India’s troubled history of monsoon droughts of the last millennium revealed by stalagmites and historical documentary sources

Peer-Reviewed Publication

XI'AN JIAOTONG UNIVERSITY, INSTITUTE OF GLOBAL ENVIRONMENTAL CHANGE

Western India was struck by the “Deccan famine” between 1630 and 1632 as crops failed after three consecutive years of Indian monsoon failures. While traveling through the region, Peter Mundy, an English merchant with the East India Company, vividly described the traumatic scenes of starvation, mass mortality, and even cannibalism in his travelog. In fact, such scenes of catastrophic drought-induced famines are widely noted in historical documentary sources suggesting that the Indian subcontinent has frequently experienced multi-year to decade-long severe droughts unlike any observed in the last 150 years when the reliable measurements of monsoon rainfall became available. Nonetheless, the historical accounts are scattered, subjective, and their veracity cannot be always confirmed. Writing in the Proceedings of the National Academy of Science, an international team of researchers has developed a new record of the past Indian monsoon drought history that spans much of the past millennium. “Our monsoon drought history is in striking synchrony with the historical evidence of droughts and provides important climatic context against which the key geopolitical and societal changes can now be assessed” noted Dr. Gayatri Kathayat, the lead author of the study and an associate professor at the Xi’an Jiaotong University (XJTU) in China.

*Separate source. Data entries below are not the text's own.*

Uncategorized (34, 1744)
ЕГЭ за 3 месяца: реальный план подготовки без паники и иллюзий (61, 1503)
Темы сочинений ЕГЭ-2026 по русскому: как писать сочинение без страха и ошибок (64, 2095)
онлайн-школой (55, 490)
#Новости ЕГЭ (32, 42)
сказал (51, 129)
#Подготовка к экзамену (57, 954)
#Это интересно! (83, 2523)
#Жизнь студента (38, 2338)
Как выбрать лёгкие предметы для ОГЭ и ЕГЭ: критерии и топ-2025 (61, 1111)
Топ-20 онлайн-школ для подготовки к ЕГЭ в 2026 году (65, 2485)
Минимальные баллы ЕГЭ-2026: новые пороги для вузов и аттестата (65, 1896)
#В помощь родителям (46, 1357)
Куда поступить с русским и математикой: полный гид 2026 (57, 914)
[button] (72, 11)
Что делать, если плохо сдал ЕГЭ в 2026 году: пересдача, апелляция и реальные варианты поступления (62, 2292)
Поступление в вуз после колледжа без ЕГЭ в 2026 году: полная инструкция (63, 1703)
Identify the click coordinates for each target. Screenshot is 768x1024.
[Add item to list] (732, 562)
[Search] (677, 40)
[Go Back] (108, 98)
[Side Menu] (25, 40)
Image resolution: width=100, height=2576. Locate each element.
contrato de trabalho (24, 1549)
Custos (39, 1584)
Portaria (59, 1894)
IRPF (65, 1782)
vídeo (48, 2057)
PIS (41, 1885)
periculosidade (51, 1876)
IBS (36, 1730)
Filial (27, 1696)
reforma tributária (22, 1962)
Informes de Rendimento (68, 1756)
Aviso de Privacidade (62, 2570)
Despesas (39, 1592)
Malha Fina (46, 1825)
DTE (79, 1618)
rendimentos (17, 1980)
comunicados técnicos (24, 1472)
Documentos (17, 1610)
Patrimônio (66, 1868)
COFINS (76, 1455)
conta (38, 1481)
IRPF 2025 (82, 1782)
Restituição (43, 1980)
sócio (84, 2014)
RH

The team built their monsoon record by analyzing the oxygen isotopes in stalagmites from a remote cave in northeast India. All the analyses were conducted in the Institute of Global Climate Change at XJTU led by Professor Hai Cheng, a leading expert in the radiometric dating of cave formations and a senior author of this study. Hai Cheng noted that “this is the first ultra-high-resolution record of its kind from India that allows a direct comparison with the available historical documentary sources of droughts due to its unprecedented dating accuracy”. The new study suggests plausible links between the multi-year droughts and significant societal and geopolitical changes in India during the past millennium. The paleoclimate data reveal that the most severe weakening of the Indian monsoon during the past millennium occurred between the 1780s and 1810s, which is strongly corroborated by the available historical accounts from this period that describe at least 11 famines, six of which, including the dreaded Chalisa and Doji Bara or Skull Famines, occurred between ~1782 and 1792 CE with a combined estimated death toll in the excess of 11 million. Another multi-decadal period of frequent droughts from the 1590s to 1630s detected from the stalagmite record coincided with the collapse of the Guge kingdom in western Tibet and the abandonment of Fatehpur Sikri in north India—one of the largest cities of its time that briefly served as the capital of the Mughal Empire (c. 1571 to 1585 CE) before it was completely abandoned by 1610 possibly in response to crippling droughts that affected the city's water supply infrastructure

“Our study shows that protracted droughts, that is those lasting at least 3 years or longer, tend to occur in clusters within decades-long intervals of weaker monsoon rainfall that are separated by centuries-long periods of relatively stable climatic conditions—much like the conditions during the last 150 years where such protracted droughts are essentially absent” noted Professor Ashish Sinha of California State University Dominguez Hills. The research team cautioned that “the lack of multi-year consecutive monsoon failures during the instrumental era may provide a false sense of comfort that protracted droughts are not intrinsic aspects of Indian monsoon variability. “Unfortunately, this seemingly reassuring, but myopic view currently informs the region’s water resource infrastructure policies. If such protracted droughts were to reoccur in the future, they can easily overwhelm the adaptive capabilities of modern societies unless a longer-term and holistic understanding of monsoon variability is incorporated into the region’s drought management and mitigation planning” noted Dr. Kathayat.